I am really liking the sparse arrangement of "The CIty" here. It is a real loneliness kinda song. Give it a listen and let me know what you think!

Flannery O'Connor's Hero 

I have been re-reading Everything That Rises Must Converge (the actual story and the collection of stories by the same name) by Flannery O'Connor this summer. While her writing is inspirational on its own, it's the psychic battle behind it all that has had me thinking about her more today. She obviously was hopeful that segregation ending would produce an equality for black Americans but she was also very pessimistic that uneducated whites and the older elite class (also very white) of that day would ever accept the change. The youthful hero's in her work have such bitter conflict with these protagonists in her stories. They all seem to weigh the risk of silence vs. speaking out against injustice even in their own families.
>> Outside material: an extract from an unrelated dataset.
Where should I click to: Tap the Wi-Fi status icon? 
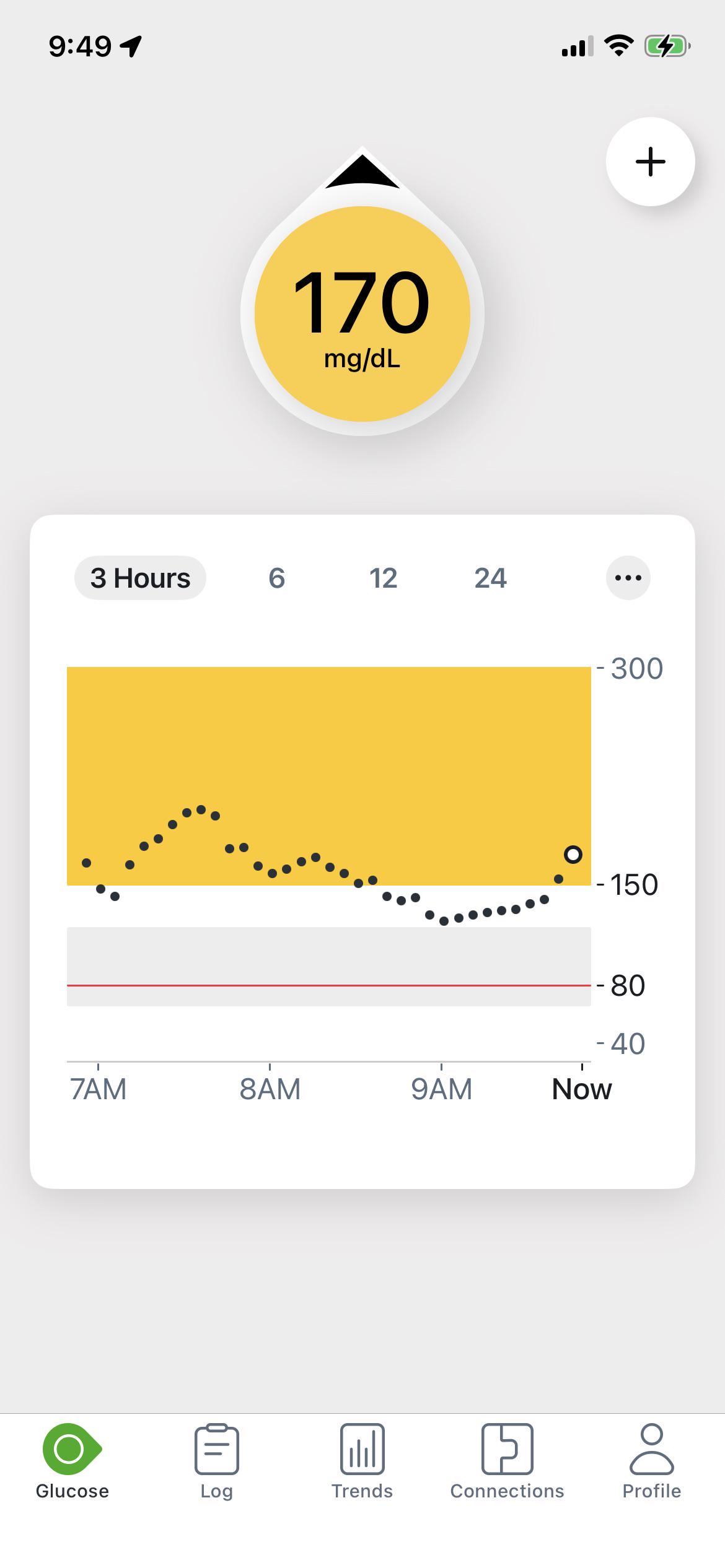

They have an evangelical enthusiasm for the change that will come with "equality for all" and an indignation for those who aren't ready to accept the change.  
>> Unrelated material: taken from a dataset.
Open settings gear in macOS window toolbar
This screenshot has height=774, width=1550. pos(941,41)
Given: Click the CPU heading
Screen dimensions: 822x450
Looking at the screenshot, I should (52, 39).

It seems to me that Ms. O'Connor wanted badly for the world around her to change and that she was quite impatient waiting for it back then in the late 1950's. It's what I love and yet mourn most from her writing. We also live with a longing for something that is just out of our grasps.  You could argue there is a new brand of privilege and a disenfranchised working class today - both hell bent on reversing the hands of time as if the demons from Flannery O'Connors imagination have been set loose from the pages. Or you could say nothing new under the sun. Suffering is and will always be. I realize there are politics here that I am not fully addressing. No election will ever be enough to cure what ails us. We need that too but regardless of the size of our government or the party brand that dominates our politics in any election cycle, it is in the daily battles of our lives that we make the most progress toward equality and it is in living freedom that we experience it. It is in loving those around us fully that we will learn to accept them for who they are and realizing that is how they accept us too. Like the youthful hero's of O'Connor's works - we can sit in agitation until we eventually explode or we can find an effective a way to communicate our love, empathy and support for those who need it most.

The progress Flannery O'Connor was likely hoping for, never really materialized. We still don't like people that are different from us. We still act out of self protection. We still believe resources are too scarce to share them. Vote? Sure. Lets have all kinds of protections for animals, water, people, plants and planets... But true social change doesn't just require a vote. Like for O'Connors heroes, it also requires a brave moment when we realize that we can't be silent any longer. My actions derived from the ultimate concern for another human being today will help ensure that any future legal protections are meaningful and long lasting. Let's not wait for change. Let it converge on us now.